Provided text.
####
What goes wrong: It's the kind of book you think you can't bear to read—who wants to experience the loss of a child, even vicariously through fiction. But this terrible tragedy on summer vacation is only the beginning of the story and Robillard weaves a beautiful story of what happens next, in the weeks, months, years and decades ahead. Indeed, life is long. Remarkably, there will be other summers. 

Book Cover Escape Plans

Escape Plans, by Teri Vlassopolous

About the book: My father drowned in the Aegean Sea, fifty nautical miles northeast of the port of Piraeus. When it happened, my mother and I were at home in Toronto. It was early evening in Greece, afternoon for us, and I was at school when she found out.

Niko Kiriakos, tentative heir to the ailing Calypso Shipping fleet, always suspected he was cursed. Following his sudden disappearance, his wife, Anna, and daughter, Zoe, are left adrift. Unmoored, they begin to test the boundaries of their lives, struggling with issues of loyalty, identity and what it means to be a family. Spanning years and tracing a route from Niagara Falls to Greece, Escape Plans is an unblinking look at the ties that bind us together and the things that pull us apart.

What goes wrong: This novel has three parts, each with characters who are running away from something—and it's true that a getaway was never the best premise for a vacation anyway. We know in the outset that Niko drowns in the Aegean Sea (not a good thing), his wife Anne is on holiday in Europe in a new relationship whose future she's not wholly invested in, and their daughter partakes upon a road trip that is certainly ill-advised.
####
What is required. Decide whether each statement agrees with the book descriptions above, answering yes or no and quoting the words of the text that decide it. (a) Niko Kiriakos drowned in the Aegean Sea. (b) When the drowning happened, the narrator and the narrator's mother were in Greece. (c) Escape Plans is divided into four parts.

Entries shown.
####
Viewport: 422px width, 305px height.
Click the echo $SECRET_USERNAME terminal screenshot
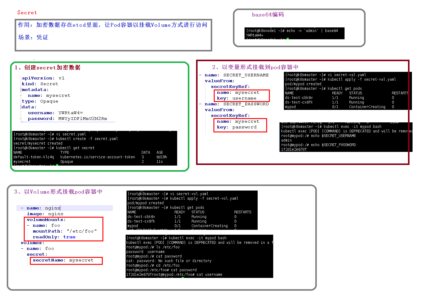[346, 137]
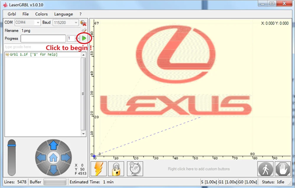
####
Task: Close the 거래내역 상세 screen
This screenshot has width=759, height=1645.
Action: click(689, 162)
####
Solution for this task.
(a) Yes: "My father drowned in the Aegean Sea, fifty nautical miles northeast of the port of Piraeus."
(b) No: "When it happened, my mother and I were at home in Toronto."
(c) No: "This novel has three parts"